La pandémie a contribué à favoriser un capitalisme de plateformes

Sébastien Laye, chercheur associé à l’Institut Thomas More

4 mai 2021 • Opinion •


Alors qu’Amazon a annoncé le triplement de ses bénéfices nets au premier trimestre 2021, Sébastien Laye, chercheur associé à l’Institut Thomas More, analyse les raisons de ce succès et s’inquiète du risque que représente le développement de ce nouveau capitalisme.


On a dit des GAFAM qu’ils étaient les grands gagnants d’une économie confinée, réduite aux échanges électroniques et virtuels, aux réseaux sociaux, aux vidéoconférences ou encore aux achats commerciaux. De ces géants numériques, Amazon était déjà l’un des plus conquérants avant le Covid, et sans nul doute la pandémie a accéléré son développement, certains clients abandonnant les achats dans des boutiques au profit de sa plateforme en ligne. Or la pandémie reflue, notamment sur le marché cœur d’Amazon, aux États-Unis, et on aurait pu ainsi (à l’instar des derniers résultats de Netflix) constater un fléchissement du géant du e-commerce.

Force est de constater que, bien au contraire, le mastodonte de Seattle sort renforcé dans une période post-covid où de nouvelles habitudes de consommation, stimulées par la crise sanitaire, ont pris définitivement ancrage. Ainsi, les derniers profits d’Amazon attestent de plusieurs phénomènes.

En premier lieu, la poursuite d’une croissance de ses ventes, à près de 44%, non seulement dans son cœur de marché d’e-commerce, mais aussi dans les services cloud (+64%) ou encore la publicité (+77%). À l’exception de sa plateforme de streaming, toutes ses activités ont dépassé les records du premier trimestre 2020. Certes, on peut estimer que ce taux atterrira plus rationnellement à 15% l’an prochain mais Amazon est dans un duo d’années qui l’ont vu d’abord solidifier sa place de leader du e-commerce (12% de part de marché mondial, ce qui laisse une bonne marge de progression à l’entreprise, en sus de la croissance du secteur à proprement parler, en particulier au détriment du commerce physique traditionnel), puis capter de nouveaux clients avec de nouveaux usages dus à la pandémie.

Nous savons désormais qu’un client qui a découvert le e-commerce avec la pandémie ne va pas revenir en arrière et abandonnera progressivement les boutiques physiques.

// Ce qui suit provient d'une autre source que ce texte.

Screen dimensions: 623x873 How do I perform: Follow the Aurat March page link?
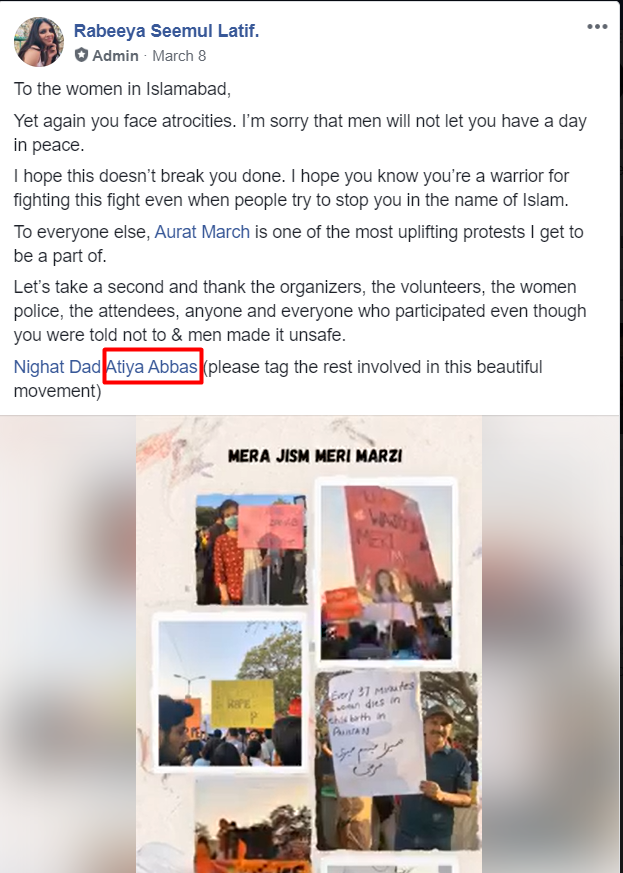202,232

Le second point important à noter est l’arrivée d’un certain âge de la maturité pour Amazon. Longtemps, l’entreprise a tout sacrifié, y compris ses marges, pour la croissance à tout prix : ce premier trimestre 2021 est marqué par une croissance de 44% des revenus mais un triplement des profits et, donc, une attention nouvelle aux coûts. Cette performance est d’autant plus salutaire que l’entreprise a continué à embaucher et a recruté 500 000 collaborateurs au cours des douze derniers mois, devenant ainsi l’un des premiers employeurs au monde.

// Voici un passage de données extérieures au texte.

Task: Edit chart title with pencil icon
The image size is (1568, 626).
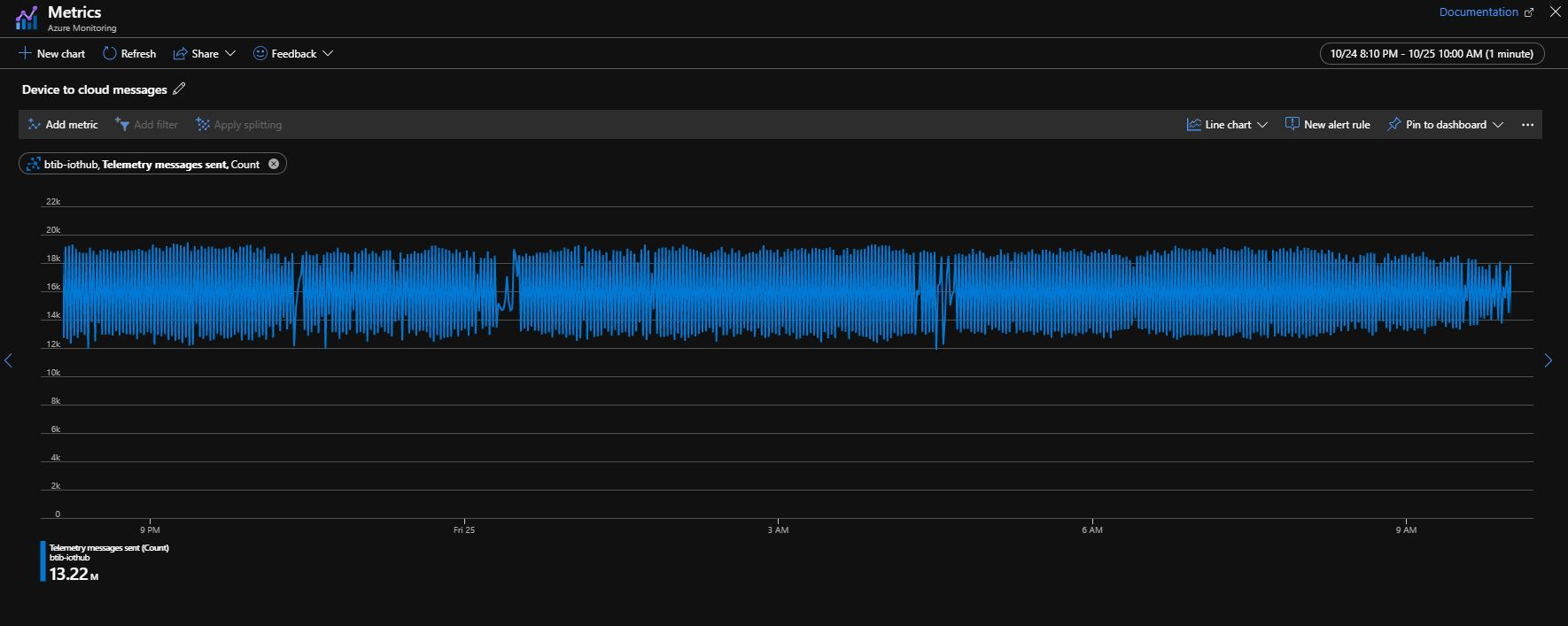Action: click(179, 89)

On aurait tort d’attribuer ces chiffres mirifiques à la seule pandémie. Amazon a d’abord essentiellement balayé toute concurrence d’ampleur dans le e-commerce, que ce soit au niveau de son activité de vente directe que pour sa plateforme de vente pour tiers (Ebay et Alibaba sont les seuls concurrents d’envergure ici). Mais Amazon n’a presque plus besoin de gagner des parts de marché, il lui suffit de suivre la croissance endogène naturelle du secteur. Et les relais de croissance sont nombreux après des années d’investissement à perte : les services web et cloud pour les entreprises (un marché où l’entreprise soutient la concurrence avec Microsoft et Google) mais surtout la publicité, qui est un relais assez naturel de son activité e-commerce, avec des synergies clients et la facilité de placement sur ses sites, parmi les plus visités. La pandémie aura été un accélérateur, un catalyseur de tendances préexistantes, qui donnent la prime à un capitalisme de plateformes.

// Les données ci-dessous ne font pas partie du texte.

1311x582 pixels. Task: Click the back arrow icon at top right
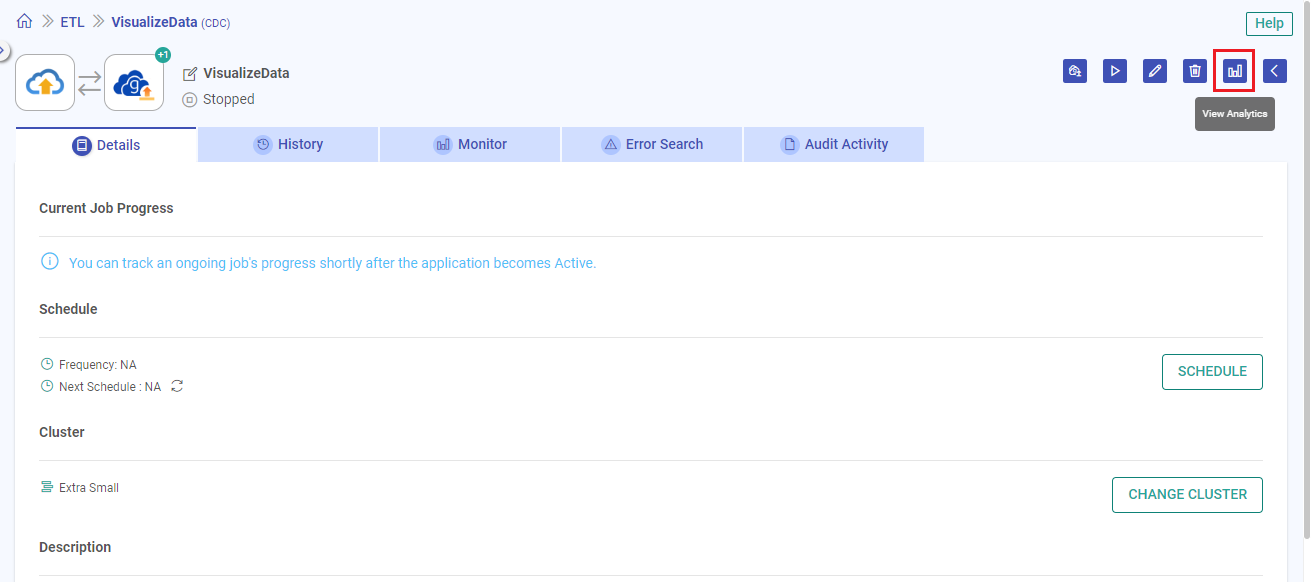pyautogui.click(x=1274, y=71)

C’est peut-être d’ailleurs le mot le plus adéquat pour désigner le capitalisme d’après la pandémie et le différencier d’anciens capitalismes dits « industriel » ou « financier ». A dire le vrai, malgré les embauches conséquentes, au regard de la destruction de valeur dans des secteurs plus traditionnels (commerces, boutiques, grande distribution), il n’est pas sûr que ce capitalisme-là soit générateur de stabilité : c’est plus d’un capitalisme participatif, avec création de valeur pour beaucoup d’acteurs par capillarité, que de ce capitalisme où le vainqueur remporte la mise (modèle « winner takes all », comme disent les économistes), dont nous aurions crucialement besoin en sortie de pandémie.